Richard J. Huff Jr. filed suit in the Philadelphia County Court of Common Pleas on Aug. 25 versus FCA US, LLC of Auburn Hills, Mich.
On April 8, 2015, the plaintiff purchased a new 2015 Jeep Patriot at Family Chrysler Philadelphia, manufactured and warranted by the defendant, and both purchased and registered in Pennsylvania. The price of the vehicle was in excess of $25,103.16, including registration charges, document fees, sales tax, finance and bank charges, but excluding other collateral charges not specified yet defined by the Lemon Law.
Huff says he was provided a three-year, 36,000-mile warranty for the automobile, but learned the vehicle had mechanical difficulties, including the airbag, check engine, low tire pressure and TPMS lights illuminating unnecessarily. Huff added the defendant’s authorized dealer had made five repair attempts to comply with its warranty and correct the aforementioned issues, but the attempts proved futile.
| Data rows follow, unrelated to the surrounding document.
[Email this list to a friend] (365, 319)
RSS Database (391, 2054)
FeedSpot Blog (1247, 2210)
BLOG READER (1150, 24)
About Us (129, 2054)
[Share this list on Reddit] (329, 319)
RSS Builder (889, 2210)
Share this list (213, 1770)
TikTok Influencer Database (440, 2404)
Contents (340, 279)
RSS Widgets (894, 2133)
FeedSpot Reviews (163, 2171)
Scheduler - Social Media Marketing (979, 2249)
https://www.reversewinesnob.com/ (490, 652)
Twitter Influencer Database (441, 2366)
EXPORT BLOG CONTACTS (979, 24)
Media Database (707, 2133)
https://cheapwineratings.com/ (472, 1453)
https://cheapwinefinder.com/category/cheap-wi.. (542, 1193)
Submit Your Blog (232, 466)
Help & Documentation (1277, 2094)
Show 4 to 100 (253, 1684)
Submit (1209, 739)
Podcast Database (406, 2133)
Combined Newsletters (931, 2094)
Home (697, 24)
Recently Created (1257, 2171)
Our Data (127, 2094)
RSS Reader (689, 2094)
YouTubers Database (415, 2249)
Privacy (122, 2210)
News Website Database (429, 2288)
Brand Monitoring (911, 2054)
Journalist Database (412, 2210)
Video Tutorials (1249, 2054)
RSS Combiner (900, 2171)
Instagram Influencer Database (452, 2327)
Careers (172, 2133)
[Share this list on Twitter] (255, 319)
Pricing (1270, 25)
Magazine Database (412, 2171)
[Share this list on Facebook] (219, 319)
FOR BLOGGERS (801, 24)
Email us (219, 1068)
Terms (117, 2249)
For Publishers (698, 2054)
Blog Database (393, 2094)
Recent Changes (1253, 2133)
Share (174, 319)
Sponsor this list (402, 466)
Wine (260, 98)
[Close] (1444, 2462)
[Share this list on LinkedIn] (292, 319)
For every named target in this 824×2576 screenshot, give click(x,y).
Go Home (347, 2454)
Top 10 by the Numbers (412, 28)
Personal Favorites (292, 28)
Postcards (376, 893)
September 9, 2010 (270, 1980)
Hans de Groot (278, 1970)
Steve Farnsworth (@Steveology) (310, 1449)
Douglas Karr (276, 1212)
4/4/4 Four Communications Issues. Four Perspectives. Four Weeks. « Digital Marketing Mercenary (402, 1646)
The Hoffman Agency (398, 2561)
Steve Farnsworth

For alleged violation of the Pennsylvania Lemon Law, Magnuson-Moss Warranty Improvement Act and violation of Pennsylvania’s Unfair Trade Practices and Consumer Protection Law (UTPCPL), the plaintiff is seeking damages in an amount equal to the purchase price of the subject vehicle, collateral charges, incidental, consequential and treble damages, attorney’s fees and court costs, not in excess of $50,000.
The plaintiff is represented by Robert M. Silverman of Kimmel & Silverman, in Ambler.